### [DESCRIPTION OF THE TASK]
In the entries below, count each line holding the word "link". Answer with the total alone.
-- SOURCE INFORMATION follows --
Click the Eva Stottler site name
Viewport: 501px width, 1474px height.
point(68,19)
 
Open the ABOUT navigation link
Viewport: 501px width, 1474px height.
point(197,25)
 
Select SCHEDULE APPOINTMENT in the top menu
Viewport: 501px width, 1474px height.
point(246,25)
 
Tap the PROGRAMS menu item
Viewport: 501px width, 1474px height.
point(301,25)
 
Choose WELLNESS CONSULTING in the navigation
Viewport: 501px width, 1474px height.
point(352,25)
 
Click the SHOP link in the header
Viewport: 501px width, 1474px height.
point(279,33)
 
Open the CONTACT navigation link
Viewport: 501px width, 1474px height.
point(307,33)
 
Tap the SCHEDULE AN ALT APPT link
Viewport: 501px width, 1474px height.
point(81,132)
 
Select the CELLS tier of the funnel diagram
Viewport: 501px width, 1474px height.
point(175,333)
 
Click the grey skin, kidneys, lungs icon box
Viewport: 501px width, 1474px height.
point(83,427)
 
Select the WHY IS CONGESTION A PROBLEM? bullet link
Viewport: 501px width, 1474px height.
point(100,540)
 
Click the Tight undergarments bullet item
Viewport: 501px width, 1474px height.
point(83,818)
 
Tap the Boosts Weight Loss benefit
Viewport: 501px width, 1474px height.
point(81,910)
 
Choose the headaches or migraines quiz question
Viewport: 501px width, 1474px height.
-- SOURCE INFORMATION concluded --
-- SOURCE INFORMATION follows --
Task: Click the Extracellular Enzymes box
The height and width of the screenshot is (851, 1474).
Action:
-- SOURCE INFORMATION concluded --
### [REPLY]
5